SHORT EXERCISE: Quote the data below word for word, from its first line through the line that contains "Looking at the screenshot, I should [78, 443].".

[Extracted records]

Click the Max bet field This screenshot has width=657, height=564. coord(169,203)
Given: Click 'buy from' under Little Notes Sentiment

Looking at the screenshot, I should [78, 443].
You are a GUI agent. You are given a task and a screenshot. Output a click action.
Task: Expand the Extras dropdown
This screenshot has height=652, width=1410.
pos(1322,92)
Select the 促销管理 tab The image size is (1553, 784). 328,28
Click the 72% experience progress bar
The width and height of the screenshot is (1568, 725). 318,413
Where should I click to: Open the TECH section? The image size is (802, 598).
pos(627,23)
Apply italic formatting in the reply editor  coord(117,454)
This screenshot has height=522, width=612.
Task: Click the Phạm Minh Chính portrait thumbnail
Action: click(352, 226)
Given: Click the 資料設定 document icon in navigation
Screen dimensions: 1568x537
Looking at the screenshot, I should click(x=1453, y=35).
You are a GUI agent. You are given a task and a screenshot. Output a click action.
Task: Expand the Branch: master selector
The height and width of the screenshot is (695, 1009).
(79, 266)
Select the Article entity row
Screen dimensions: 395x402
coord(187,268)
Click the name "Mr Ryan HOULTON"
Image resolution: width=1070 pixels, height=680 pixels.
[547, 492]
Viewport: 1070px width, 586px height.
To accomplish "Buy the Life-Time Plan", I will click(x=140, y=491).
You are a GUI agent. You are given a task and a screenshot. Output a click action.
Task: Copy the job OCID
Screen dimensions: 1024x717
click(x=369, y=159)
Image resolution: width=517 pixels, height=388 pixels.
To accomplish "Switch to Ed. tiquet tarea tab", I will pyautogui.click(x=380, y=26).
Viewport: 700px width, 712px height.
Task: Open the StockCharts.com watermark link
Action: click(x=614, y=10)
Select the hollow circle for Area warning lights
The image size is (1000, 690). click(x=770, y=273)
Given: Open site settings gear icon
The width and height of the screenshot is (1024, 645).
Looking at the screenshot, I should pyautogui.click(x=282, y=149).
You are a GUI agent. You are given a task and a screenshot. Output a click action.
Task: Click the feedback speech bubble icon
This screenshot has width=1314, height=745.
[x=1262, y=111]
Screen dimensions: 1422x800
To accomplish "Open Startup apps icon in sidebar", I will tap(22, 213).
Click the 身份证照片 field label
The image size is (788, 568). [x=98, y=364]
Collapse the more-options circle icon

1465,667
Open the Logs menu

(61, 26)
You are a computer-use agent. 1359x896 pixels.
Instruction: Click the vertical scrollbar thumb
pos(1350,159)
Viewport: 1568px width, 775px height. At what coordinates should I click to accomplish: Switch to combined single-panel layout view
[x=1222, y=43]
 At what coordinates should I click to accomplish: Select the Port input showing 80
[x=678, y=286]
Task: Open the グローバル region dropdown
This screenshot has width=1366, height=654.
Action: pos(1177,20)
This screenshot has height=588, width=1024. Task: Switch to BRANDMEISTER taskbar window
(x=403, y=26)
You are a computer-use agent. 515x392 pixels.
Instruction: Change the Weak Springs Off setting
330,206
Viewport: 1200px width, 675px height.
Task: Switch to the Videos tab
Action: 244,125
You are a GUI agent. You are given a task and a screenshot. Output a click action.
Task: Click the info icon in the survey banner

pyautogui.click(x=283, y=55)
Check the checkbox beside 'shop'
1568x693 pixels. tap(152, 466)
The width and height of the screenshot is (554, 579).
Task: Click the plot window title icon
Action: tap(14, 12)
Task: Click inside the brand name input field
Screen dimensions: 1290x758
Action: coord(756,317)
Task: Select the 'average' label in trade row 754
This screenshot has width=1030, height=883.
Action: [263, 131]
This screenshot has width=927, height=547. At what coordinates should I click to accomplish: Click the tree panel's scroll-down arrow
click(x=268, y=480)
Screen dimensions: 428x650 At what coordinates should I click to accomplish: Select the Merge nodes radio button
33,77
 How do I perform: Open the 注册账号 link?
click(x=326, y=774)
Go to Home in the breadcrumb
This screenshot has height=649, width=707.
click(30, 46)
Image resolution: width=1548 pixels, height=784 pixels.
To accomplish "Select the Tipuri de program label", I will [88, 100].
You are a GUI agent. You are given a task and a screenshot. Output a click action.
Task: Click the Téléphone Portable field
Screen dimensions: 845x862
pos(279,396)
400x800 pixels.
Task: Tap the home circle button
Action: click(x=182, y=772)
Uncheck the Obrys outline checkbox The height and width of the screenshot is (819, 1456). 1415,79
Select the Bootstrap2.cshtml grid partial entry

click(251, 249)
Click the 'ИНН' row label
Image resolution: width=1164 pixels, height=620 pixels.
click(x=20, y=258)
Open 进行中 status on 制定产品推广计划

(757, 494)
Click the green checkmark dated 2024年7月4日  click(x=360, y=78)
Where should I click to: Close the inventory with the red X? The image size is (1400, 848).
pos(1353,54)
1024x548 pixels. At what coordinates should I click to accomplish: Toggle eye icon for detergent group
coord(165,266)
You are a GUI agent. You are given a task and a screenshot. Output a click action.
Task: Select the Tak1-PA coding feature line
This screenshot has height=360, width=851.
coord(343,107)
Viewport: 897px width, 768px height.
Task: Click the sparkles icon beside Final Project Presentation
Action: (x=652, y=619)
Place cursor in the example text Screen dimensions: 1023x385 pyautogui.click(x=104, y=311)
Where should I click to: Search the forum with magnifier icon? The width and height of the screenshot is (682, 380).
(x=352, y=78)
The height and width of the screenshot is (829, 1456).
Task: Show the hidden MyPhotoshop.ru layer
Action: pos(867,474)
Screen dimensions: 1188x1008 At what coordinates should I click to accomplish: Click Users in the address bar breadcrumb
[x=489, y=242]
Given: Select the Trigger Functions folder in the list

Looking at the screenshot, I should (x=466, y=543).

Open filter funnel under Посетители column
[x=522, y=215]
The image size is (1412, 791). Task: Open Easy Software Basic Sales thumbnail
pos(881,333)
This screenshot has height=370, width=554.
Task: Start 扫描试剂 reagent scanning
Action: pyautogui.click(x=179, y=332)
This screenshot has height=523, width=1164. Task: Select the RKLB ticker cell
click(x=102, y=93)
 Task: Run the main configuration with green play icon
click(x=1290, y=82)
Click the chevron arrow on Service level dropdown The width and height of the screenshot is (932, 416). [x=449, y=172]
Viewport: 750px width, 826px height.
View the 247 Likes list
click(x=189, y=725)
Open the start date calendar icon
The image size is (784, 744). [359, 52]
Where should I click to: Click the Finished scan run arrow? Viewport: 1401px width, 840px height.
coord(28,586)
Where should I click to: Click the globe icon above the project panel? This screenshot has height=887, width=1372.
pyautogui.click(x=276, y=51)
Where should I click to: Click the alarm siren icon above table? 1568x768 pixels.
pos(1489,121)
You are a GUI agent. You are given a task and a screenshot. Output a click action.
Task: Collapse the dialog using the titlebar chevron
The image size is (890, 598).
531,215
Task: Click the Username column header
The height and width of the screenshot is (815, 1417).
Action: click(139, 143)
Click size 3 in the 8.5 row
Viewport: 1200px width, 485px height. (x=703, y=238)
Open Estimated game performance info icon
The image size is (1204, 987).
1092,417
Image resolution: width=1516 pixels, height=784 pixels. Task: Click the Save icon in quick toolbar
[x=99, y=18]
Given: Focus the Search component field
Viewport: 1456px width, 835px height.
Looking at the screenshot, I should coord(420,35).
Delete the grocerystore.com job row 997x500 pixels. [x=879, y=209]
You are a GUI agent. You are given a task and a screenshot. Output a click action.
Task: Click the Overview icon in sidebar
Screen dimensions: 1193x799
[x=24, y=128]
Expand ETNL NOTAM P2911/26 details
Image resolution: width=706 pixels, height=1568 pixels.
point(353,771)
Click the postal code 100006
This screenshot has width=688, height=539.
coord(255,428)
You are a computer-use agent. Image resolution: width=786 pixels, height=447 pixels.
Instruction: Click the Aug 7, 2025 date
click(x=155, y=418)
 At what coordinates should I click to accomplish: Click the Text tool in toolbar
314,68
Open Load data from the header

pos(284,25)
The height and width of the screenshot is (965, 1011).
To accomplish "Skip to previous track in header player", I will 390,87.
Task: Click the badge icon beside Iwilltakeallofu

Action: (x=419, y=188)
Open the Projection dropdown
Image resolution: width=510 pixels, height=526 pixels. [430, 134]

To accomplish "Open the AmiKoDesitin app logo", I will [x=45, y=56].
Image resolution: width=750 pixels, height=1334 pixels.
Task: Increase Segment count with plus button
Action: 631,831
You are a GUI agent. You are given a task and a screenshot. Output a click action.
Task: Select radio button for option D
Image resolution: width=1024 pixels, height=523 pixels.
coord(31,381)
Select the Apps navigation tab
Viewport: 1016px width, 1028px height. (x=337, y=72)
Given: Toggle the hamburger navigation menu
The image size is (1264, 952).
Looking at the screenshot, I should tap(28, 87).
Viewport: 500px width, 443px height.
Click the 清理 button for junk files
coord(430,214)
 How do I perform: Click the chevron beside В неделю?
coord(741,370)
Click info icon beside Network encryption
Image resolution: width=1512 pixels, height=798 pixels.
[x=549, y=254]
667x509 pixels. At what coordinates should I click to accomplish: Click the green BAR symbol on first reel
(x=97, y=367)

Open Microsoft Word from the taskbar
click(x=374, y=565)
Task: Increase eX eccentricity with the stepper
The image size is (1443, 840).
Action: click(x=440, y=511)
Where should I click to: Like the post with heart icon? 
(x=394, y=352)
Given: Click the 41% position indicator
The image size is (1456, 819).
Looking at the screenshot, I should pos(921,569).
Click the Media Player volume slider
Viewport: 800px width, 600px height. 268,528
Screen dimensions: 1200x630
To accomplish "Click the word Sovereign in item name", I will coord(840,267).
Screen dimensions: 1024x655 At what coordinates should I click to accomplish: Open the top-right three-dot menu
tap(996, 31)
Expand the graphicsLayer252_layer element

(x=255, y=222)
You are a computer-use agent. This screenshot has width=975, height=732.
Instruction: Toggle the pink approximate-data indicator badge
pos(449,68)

RESPONSE FOR THIS EXERCISE:
Click the Max bet field This screenshot has width=657, height=564. coord(169,203)
Given: Click 'buy from' under Little Notes Sentiment

Looking at the screenshot, I should [78, 443].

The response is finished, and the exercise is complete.